ET: Una cosa è affermare che la legge rende esecutivo un programma per lo stanziamento di risorse umane e materiali per la sicurezza del confine, un'altra è dire che verrà approvato un budget per questo scopo. Abbiamo avuto un'esperienza simile nel 2007, con la creazione di un muro virtuale al confine; con l'arrivo della recessione, non c'erano fondi per mettere in atto ciò che la legge aveva approvato. Ora, i budget vengono approvati ogni anno, perciò il fatto che una legge dica che possiamo destinare milioni di dollari al confine non significa che ogni anno, all'approvazione del budget, i soldi ci saranno. Non penso comunque che questo sia il fattore più importante, il problema piuttosto è che stiamo perdendo di vista il significato della riforma dell'immigrazione; la nostra iniziativa parte dalla definizione della sicurezza, per poi parlare di immigrazione. Determinare il benessere e il riconoscimento dei diritti di oltre 11 milioni di persone in base a come il Governo possa proteggere con successo il confine, è perfettamente inutile. Torno a dire che, dal mio punto di vista, il fallimento sta nella nostra incapacità di comprendere la riforma dell'immigrazione come una questione di diritti umani e giustizia sociale, piuttosto che una problematica di sicurezza nazionale e di partigianeria.

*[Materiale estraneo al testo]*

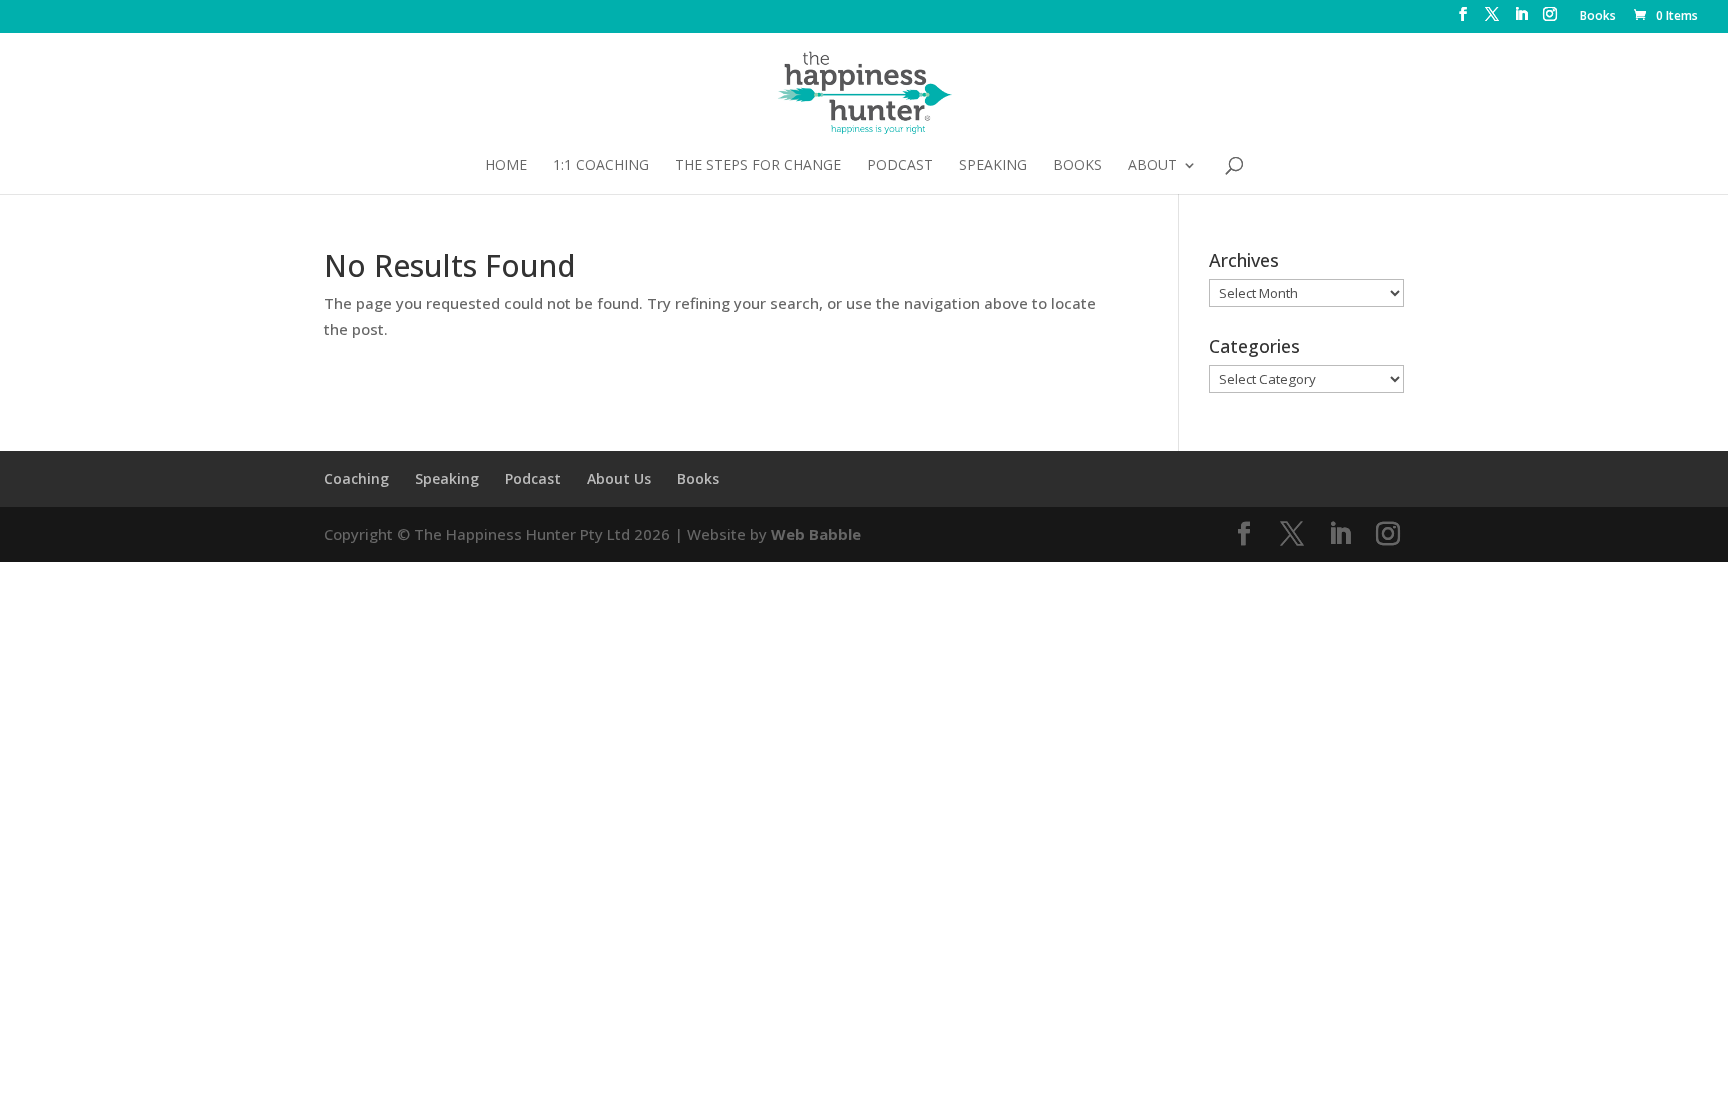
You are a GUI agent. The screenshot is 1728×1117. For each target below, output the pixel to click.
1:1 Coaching (601, 166)
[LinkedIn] (1521, 20)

RV: C'è qualcosa che vorrebbe aggiungere, a questo punto?

ET: Dobbiamo smettere di pensare all'immigrazione come a una questione partigiana, o un bottino per le negoziazioni in tempo di elezioni. Dobbiamo pensare alle persone, e a tale scopo è necessario avere un approccio rigoroso alla storia dei Sognatori. Torno all'inizio dell'intervista, ribadendo che la generazione dei Sognatori è la faccia generosa dei “senza documenti” e della medaglia di questo Paese, o meglio, di come potrebbe essere. Per definizione, i Sognatori sono individui che vogliono proseguire la loro istruzione superiore e diventare medici, avvocati, infermieri e così via; si tratta di giovani che rappresentano la forza lavoro del futuro di questo Paese, che pagheranno la pensione di chi oggi siede in Campidoglio e dei figli del “baby boom”, consapevoli di non avere sotto di loro una generazione sufficientemente ampia per sostenere la loro sicurezza sociale e i loro fondi pensione. Non stiamo parlando solo di fare un favore a un pugno di giovani, ma di diffondere un pò di ottimismo nel Paese, se questa è la forza-lavoro del domani. La domanda è: dove li vogliamo? Vogliamo vederli lavorare nell'ombra in qualche ristorante, oppure desideriamo che diventino professionisti di successo che contribuiscono in modo determinante alla crescita economica e alla stabilità? Diamo una risposta a queste domande e capiremo la necessità di una riforma dell'immigrazione.